Para que la convivencia con el otro, que es diferente a uno, sea sana, hay que reconocerlo y respetar sus ideas y maneras de ver el mundo.
La lucha de géneros lleva siglos y en lo que llamamos el mundo civilizado sigue siendo un tema que se mantiene en debate. ¿Somos iguales los hombres a las mujeres? Biológicamente, definitivamente no. Somos diferentes, diseñados para ayudar a la conservación de la especie y en esa diferencia radica, en realidad, la importancia tanto de los unos como de las otras.
El ser humano tiene una necesidad muy básica y es la de definirse en el mundo y generalmente lo hace a través de la comparación. Lo que no hemos aprendido todavía, a pesar de todos los siglos de existencia, es que esa comparación no tiene por qué llevar un juicio de valor. “Lo que es igual a mí, es bueno; lo diferente o desconocido, no”. La mayoría de los conflictos políticos, raciales, religiosos, entre otros, se basan en ese “yo y los que son como yo somos mejores y por lo tanto tenemos más derechos” y esta se trata de una generalización que, aunque puede dar cierta sensación de seguridad, resulta falsa, reduccionista e injusta.
La diferencia enriquece, facilita la resolución de problemas, nos hace más eficientes, efectivos y globales, porque aquello que no puedo solucionar o entender, posiblemente el otro sí.
Hombres y mujeres son diferentes, ni mejores ni peores por su género. Ambos pueden ser dulces o pueden ser agrios. Ambos pueden ser líderes, economistas, ingenieros, amos de casa, padres, científicos, matemáticos, artistas. Ambos pueden tener los mejores resultados, eso sí, cada uno llegando por su propio camino.
Para lograr una convivencia exitosa, una alianza que sume, hay que dejar de lado el paternalismo y las concesiones. Solo reconociendo la valía del otro en su unicidad y sobre todo respetando ese ser diferente con todo lo que me puede gustar o no de él se alcanza una coexistencia armoniosa.

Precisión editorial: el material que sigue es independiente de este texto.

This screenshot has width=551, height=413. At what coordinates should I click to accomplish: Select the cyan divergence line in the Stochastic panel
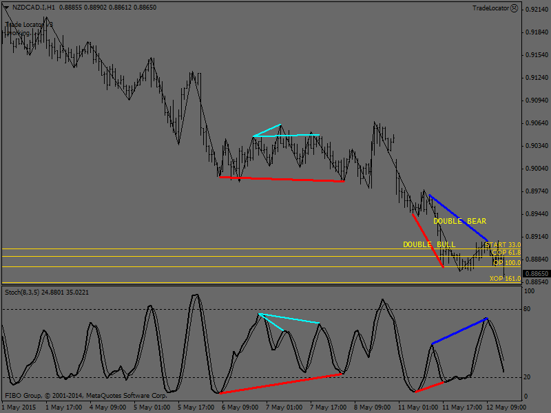click(x=289, y=319)
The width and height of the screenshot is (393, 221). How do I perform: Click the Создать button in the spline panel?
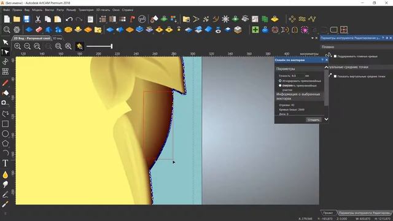[313, 120]
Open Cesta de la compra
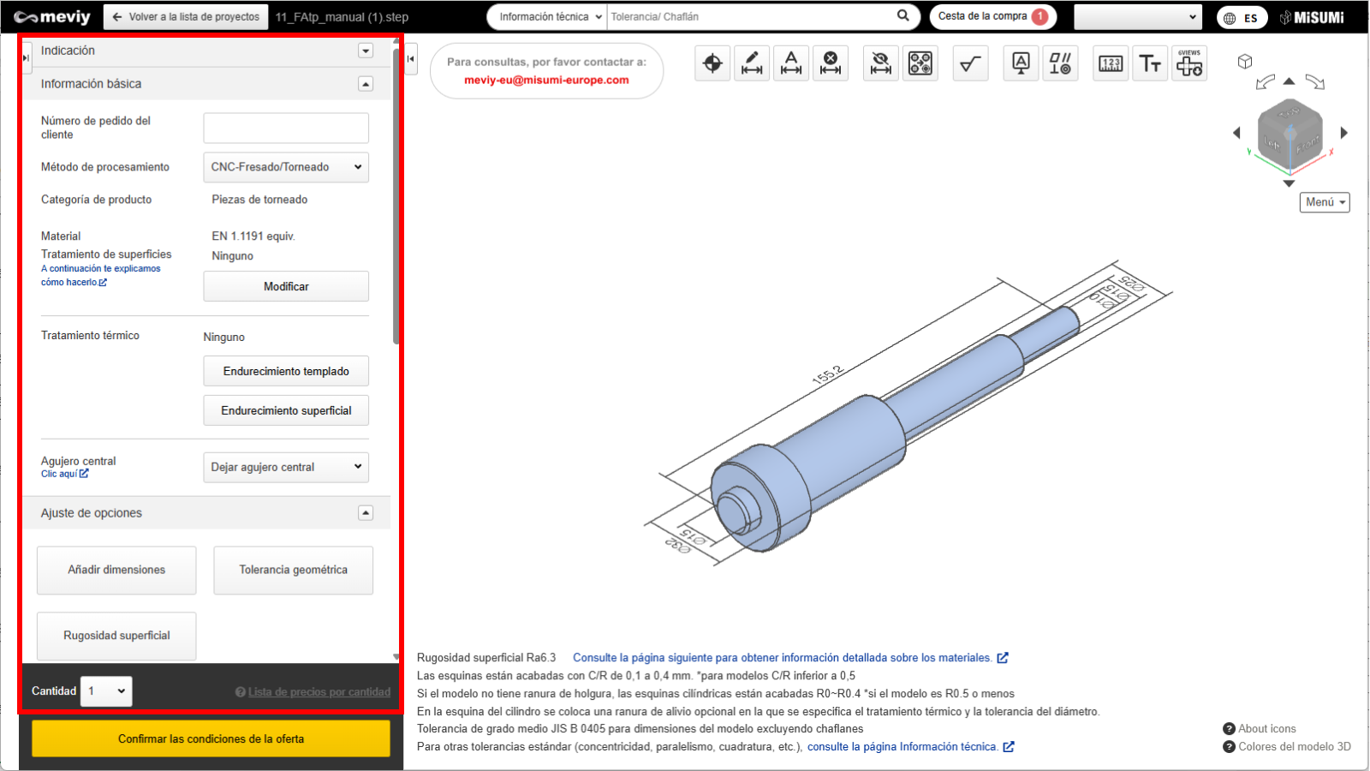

El respeto, esa palabra devaluada en un mundo en el que nos sentimos con derecho a hacerlo todo, es la clave de la civilización, de una convivencia pacífica y enriquecedora. Respetar al otro, lo que siente, lo que piensa, lo que dice, así sea contrario a lo que pienso, es el camino, incluso respetar sus formas de hacer y sus caminos, sus prioridades y sus expectativas. Si lo hacemos, debemos esperar de vuelta el mismo respeto que ofrecemos.
La diferencia enriquece, la clave para una sana convivencia está en el respeto mutuo.